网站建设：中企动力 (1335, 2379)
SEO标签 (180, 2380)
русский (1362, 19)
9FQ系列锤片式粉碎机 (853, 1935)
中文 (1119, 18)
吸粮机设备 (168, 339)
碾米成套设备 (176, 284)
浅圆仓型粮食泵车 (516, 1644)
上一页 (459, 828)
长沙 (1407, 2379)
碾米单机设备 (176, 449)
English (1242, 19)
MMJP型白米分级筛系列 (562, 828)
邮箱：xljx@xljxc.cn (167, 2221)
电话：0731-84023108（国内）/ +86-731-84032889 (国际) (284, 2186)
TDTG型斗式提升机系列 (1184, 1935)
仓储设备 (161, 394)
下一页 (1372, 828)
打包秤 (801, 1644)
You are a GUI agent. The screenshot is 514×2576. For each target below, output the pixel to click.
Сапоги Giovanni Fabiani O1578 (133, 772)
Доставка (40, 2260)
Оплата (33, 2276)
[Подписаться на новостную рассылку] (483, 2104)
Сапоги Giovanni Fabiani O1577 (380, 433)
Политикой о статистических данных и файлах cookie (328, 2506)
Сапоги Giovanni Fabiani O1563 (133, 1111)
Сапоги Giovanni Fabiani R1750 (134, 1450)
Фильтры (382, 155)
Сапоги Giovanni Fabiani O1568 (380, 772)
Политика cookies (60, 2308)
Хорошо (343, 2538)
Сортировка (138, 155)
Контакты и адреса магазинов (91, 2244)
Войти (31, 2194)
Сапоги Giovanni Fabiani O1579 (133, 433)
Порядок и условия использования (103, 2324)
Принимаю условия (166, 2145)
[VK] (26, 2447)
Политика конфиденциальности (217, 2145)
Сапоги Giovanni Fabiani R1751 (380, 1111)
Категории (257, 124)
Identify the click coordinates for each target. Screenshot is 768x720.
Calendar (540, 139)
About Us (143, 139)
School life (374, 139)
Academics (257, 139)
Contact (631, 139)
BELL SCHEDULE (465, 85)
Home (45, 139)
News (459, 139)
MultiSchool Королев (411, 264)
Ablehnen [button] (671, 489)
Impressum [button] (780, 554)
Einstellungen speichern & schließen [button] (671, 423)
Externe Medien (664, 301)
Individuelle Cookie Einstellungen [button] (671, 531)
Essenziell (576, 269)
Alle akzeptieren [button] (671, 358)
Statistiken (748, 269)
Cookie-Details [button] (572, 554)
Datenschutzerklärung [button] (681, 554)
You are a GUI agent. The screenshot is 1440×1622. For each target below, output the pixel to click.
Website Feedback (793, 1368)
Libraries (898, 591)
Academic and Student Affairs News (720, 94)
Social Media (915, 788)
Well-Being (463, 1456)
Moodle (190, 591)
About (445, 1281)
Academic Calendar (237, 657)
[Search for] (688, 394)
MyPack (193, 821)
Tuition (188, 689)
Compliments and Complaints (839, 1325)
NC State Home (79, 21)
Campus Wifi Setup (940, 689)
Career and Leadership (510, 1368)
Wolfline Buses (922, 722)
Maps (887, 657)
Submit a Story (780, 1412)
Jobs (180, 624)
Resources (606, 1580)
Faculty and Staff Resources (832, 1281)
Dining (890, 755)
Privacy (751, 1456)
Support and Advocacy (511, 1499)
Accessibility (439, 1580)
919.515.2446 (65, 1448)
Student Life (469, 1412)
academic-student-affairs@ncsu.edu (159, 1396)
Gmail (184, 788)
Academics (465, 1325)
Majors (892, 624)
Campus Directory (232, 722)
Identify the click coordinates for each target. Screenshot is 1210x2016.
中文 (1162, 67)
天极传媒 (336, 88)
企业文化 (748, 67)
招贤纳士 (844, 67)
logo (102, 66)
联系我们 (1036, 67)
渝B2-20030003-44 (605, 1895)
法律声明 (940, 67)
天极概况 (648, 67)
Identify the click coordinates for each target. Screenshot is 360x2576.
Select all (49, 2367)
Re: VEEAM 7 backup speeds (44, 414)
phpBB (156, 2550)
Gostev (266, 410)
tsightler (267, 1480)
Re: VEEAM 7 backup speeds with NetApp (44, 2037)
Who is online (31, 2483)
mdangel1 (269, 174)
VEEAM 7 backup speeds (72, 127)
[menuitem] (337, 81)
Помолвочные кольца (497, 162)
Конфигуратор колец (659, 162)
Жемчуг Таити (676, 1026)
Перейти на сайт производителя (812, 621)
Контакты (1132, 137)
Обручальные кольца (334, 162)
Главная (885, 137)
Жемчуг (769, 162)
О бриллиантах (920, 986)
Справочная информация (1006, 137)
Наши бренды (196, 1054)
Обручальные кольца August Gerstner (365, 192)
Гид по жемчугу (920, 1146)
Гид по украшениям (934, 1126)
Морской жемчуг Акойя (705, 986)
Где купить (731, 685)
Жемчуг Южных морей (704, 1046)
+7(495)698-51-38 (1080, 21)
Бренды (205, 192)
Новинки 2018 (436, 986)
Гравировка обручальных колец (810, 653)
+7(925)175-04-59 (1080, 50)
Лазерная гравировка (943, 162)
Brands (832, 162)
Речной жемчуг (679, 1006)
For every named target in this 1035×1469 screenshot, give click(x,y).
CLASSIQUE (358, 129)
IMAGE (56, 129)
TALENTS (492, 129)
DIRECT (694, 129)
======
## What is required
Set down every one of the lines above again, word for word and in the same order.

## Full answer
网站建设：中企动力 (1335, 2379)
SEO标签 (180, 2380)
русский (1362, 19)
9FQ系列锤片式粉碎机 (853, 1935)
中文 (1119, 18)
吸粮机设备 (168, 339)
碾米成套设备 (176, 284)
浅圆仓型粮食泵车 (516, 1644)
上一页 (459, 828)
长沙 (1407, 2379)
碾米单机设备 (176, 449)
English (1242, 19)
MMJP型白米分级筛系列 (562, 828)
邮箱：xljx@xljxc.cn (167, 2221)
电话：0731-84023108（国内）/ +86-731-84032889 (国际) (284, 2186)
TDTG型斗式提升机系列 (1184, 1935)
仓储设备 (161, 394)
下一页 (1372, 828)
打包秤 (801, 1644)
You are a GUI agent. The screenshot is 514×2576. For each target below, output the pixel to click.
Сапоги Giovanni Fabiani O1578 (133, 772)
Доставка (40, 2260)
Оплата (33, 2276)
[Подписаться на новостную рассылку] (483, 2104)
Сапоги Giovanni Fabiani O1577 (380, 433)
Политикой о статистических данных и файлах cookie (328, 2506)
Сапоги Giovanni Fabiani O1563 (133, 1111)
Сапоги Giovanni Fabiani R1750 (134, 1450)
Фильтры (382, 155)
Сапоги Giovanni Fabiani O1568 (380, 772)
Политика cookies (60, 2308)
Хорошо (343, 2538)
Сортировка (138, 155)
Контакты и адреса магазинов (91, 2244)
Войти (31, 2194)
Сапоги Giovanni Fabiani O1579 (133, 433)
Порядок и условия использования (103, 2324)
Принимаю условия (166, 2145)
[VK] (26, 2447)
Политика конфиденциальности (217, 2145)
Сапоги Giovanni Fabiani R1751 (380, 1111)
Категории (257, 124)
Identify the click coordinates for each target. Screenshot is 768x720.
Calendar (540, 139)
About Us (143, 139)
School life (374, 139)
Academics (257, 139)
Contact (631, 139)
BELL SCHEDULE (465, 85)
Home (45, 139)
News (459, 139)
MultiSchool Королев (411, 264)
Ablehnen [button] (671, 489)
Impressum [button] (780, 554)
Einstellungen speichern & schließen [button] (671, 423)
Externe Medien (664, 301)
Individuelle Cookie Einstellungen [button] (671, 531)
Essenziell (576, 269)
Alle akzeptieren [button] (671, 358)
Statistiken (748, 269)
Cookie-Details [button] (572, 554)
Datenschutzerklärung [button] (681, 554)
You are a GUI agent. The screenshot is 1440×1622. For each target below, output the pixel to click.
Website Feedback (793, 1368)
Libraries (898, 591)
Academic and Student Affairs News (720, 94)
Social Media (915, 788)
Well-Being (463, 1456)
Moodle (190, 591)
About (445, 1281)
Academic Calendar (237, 657)
[Search for] (688, 394)
MyPack (193, 821)
Tuition (188, 689)
Compliments and Complaints (839, 1325)
NC State Home (79, 21)
Campus Wifi Setup (940, 689)
Career and Leadership (510, 1368)
Wolfline Buses (922, 722)
Maps (887, 657)
Submit a Story (780, 1412)
Jobs (180, 624)
Resources (606, 1580)
Faculty and Staff Resources (832, 1281)
Dining (890, 755)
Privacy (751, 1456)
Support and Advocacy (511, 1499)
Accessibility (439, 1580)
919.515.2446 (65, 1448)
Student Life (469, 1412)
academic-student-affairs@ncsu.edu (159, 1396)
Gmail (184, 788)
Academics (465, 1325)
Majors (892, 624)
Campus Directory (232, 722)
Identify the click coordinates for each target. Screenshot is 1210x2016.
中文 (1162, 67)
天极传媒 (336, 88)
企业文化 (748, 67)
招贤纳士 (844, 67)
logo (102, 66)
联系我们 (1036, 67)
渝B2-20030003-44 (605, 1895)
法律声明 (940, 67)
天极概况 (648, 67)
Identify the click coordinates for each target. Screenshot is 360x2576.
Select all (49, 2367)
Re: VEEAM 7 backup speeds (44, 414)
phpBB (156, 2550)
Gostev (266, 410)
tsightler (267, 1480)
Re: VEEAM 7 backup speeds with NetApp (44, 2037)
Who is online (31, 2483)
mdangel1 (269, 174)
VEEAM 7 backup speeds (72, 127)
[menuitem] (337, 81)
Помолвочные кольца (497, 162)
Конфигуратор колец (659, 162)
Жемчуг Таити (676, 1026)
Перейти на сайт производителя (812, 621)
Контакты (1132, 137)
Обручальные кольца (334, 162)
Главная (885, 137)
Жемчуг (769, 162)
О бриллиантах (920, 986)
Справочная информация (1006, 137)
Наши бренды (196, 1054)
Обручальные кольца August Gerstner (365, 192)
Гид по жемчугу (920, 1146)
Гид по украшениям (934, 1126)
Морской жемчуг Акойя (705, 986)
Где купить (731, 685)
Жемчуг Южных морей (704, 1046)
+7(495)698-51-38 (1080, 21)
Бренды (205, 192)
Новинки 2018 (436, 986)
Гравировка обручальных колец (810, 653)
+7(925)175-04-59 (1080, 50)
Лазерная гравировка (943, 162)
Brands (832, 162)
Речной жемчуг (679, 1006)
For every named target in this 1035×1469 screenshot, give click(x,y).
CLASSIQUE (358, 129)
IMAGE (56, 129)
TALENTS (492, 129)
DIRECT (694, 129)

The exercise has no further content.